= Task item =
From the line with "Given: Select the 010.gz file archive icon" down to the final line of the material, please transcribe everything exactly, but leave the pictures out.
--------
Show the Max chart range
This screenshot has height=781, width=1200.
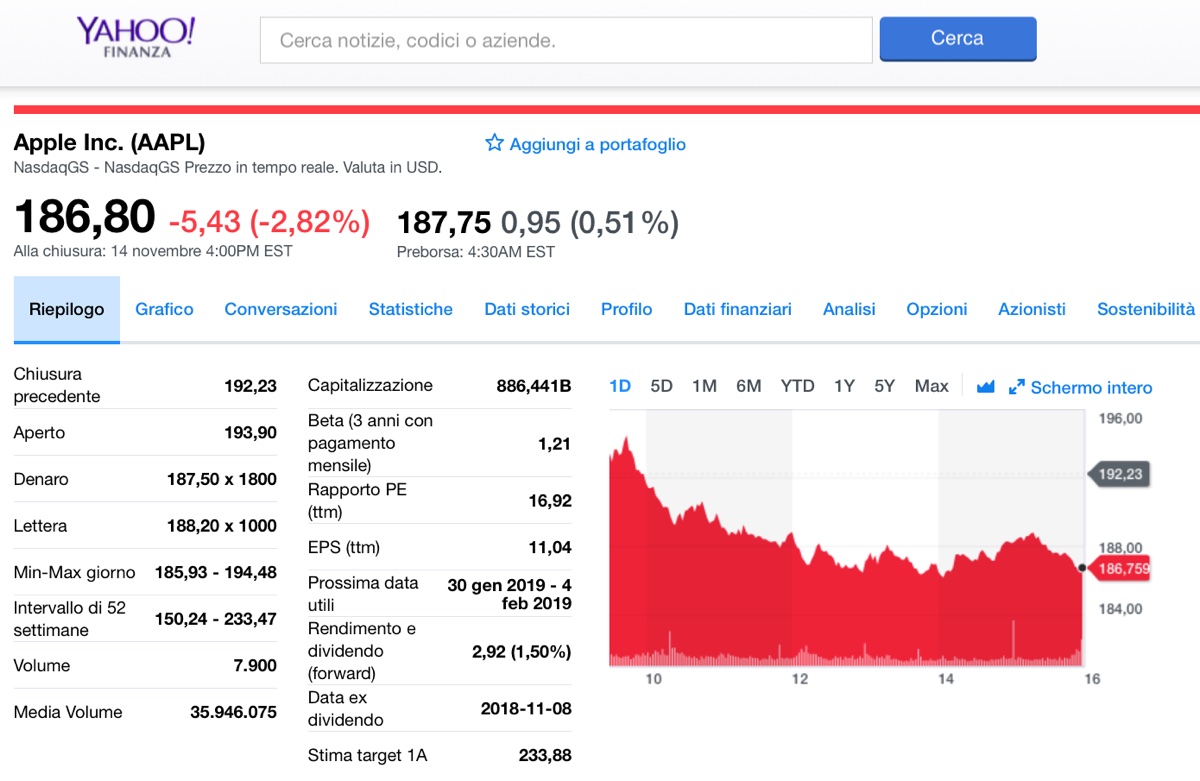click(x=931, y=386)

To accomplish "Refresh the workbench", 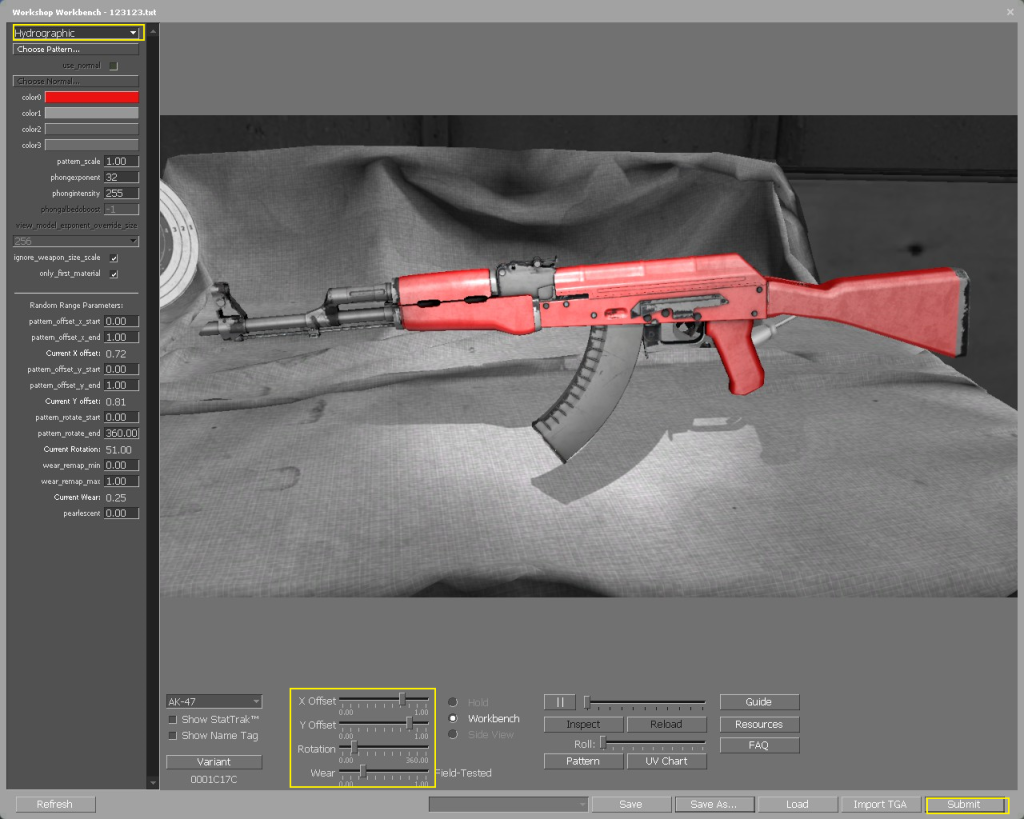I will [x=55, y=804].
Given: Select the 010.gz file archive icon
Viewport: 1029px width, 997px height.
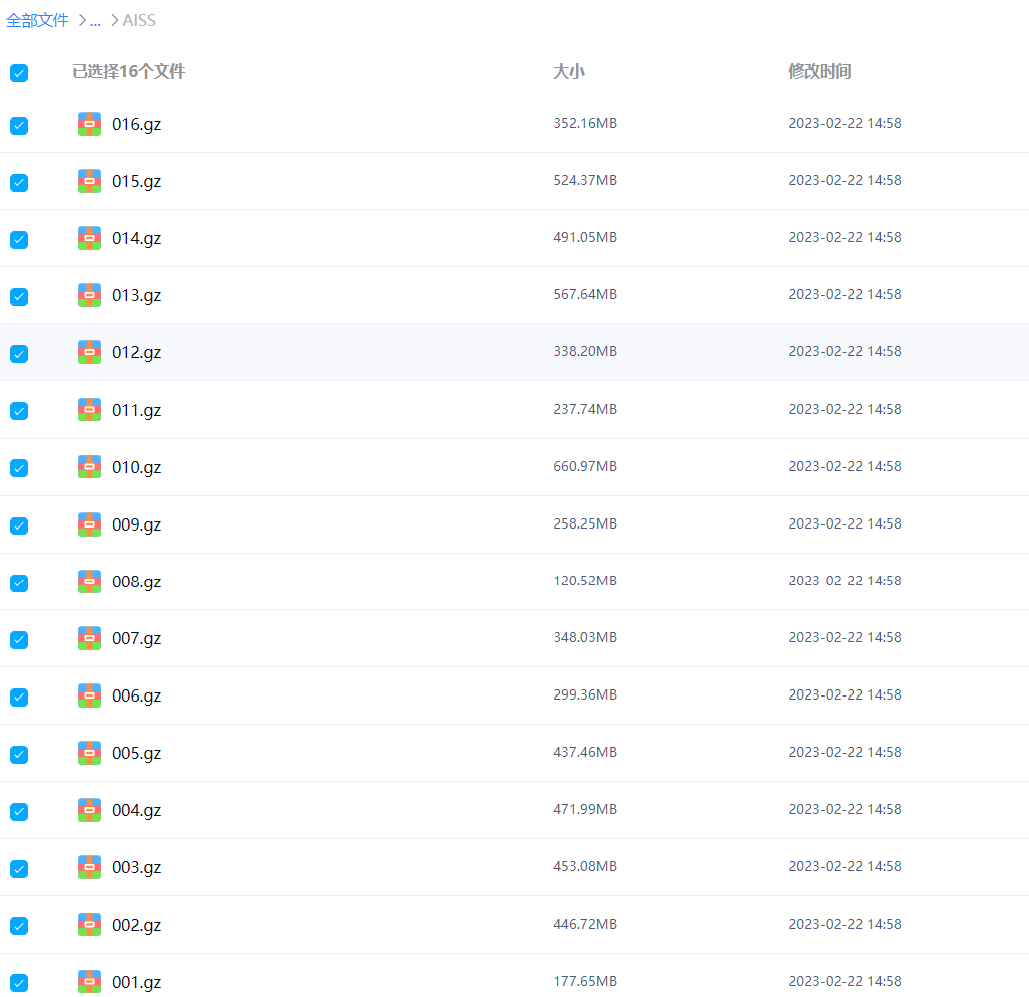Looking at the screenshot, I should 89,467.
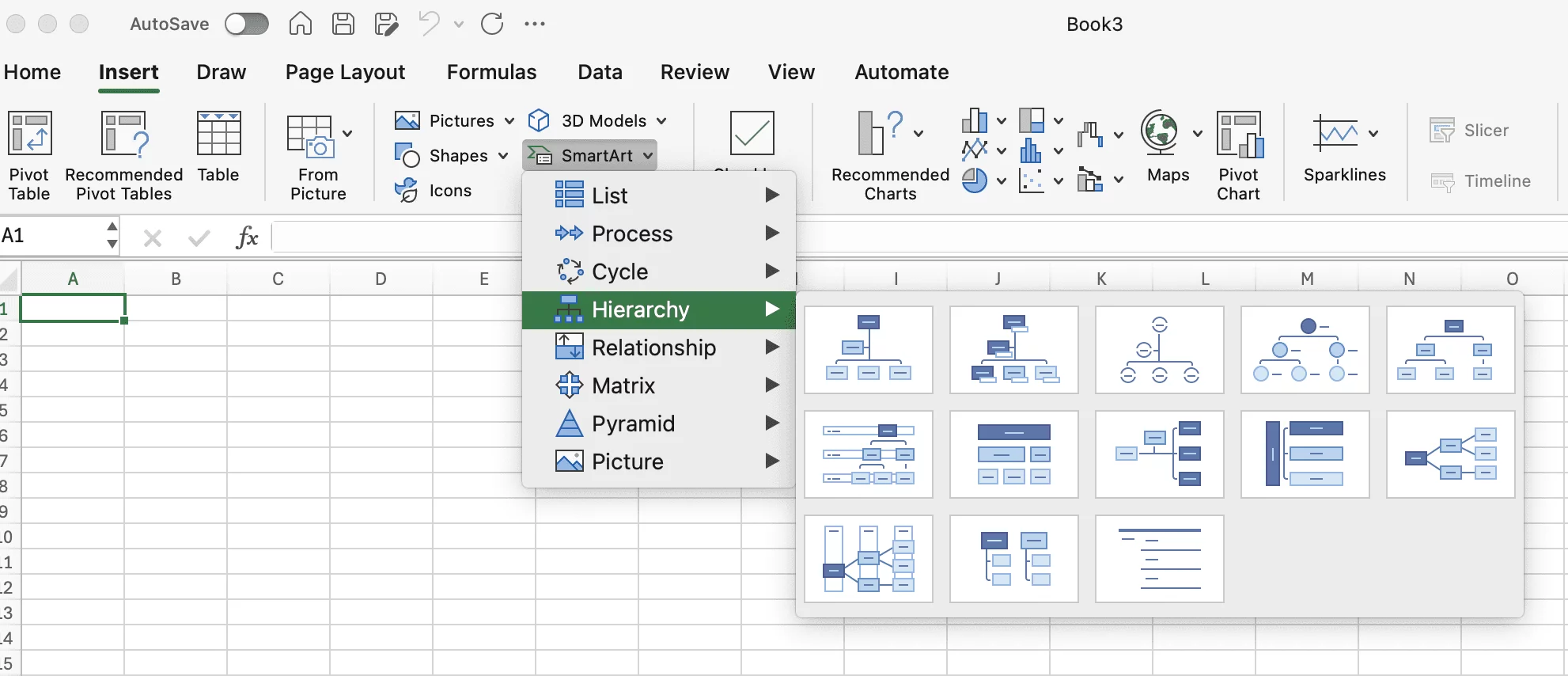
--------
= Answer =
Given: Select the 010.gz file archive icon
Viewport: 1029px width, 997px height.
Looking at the screenshot, I should 89,467.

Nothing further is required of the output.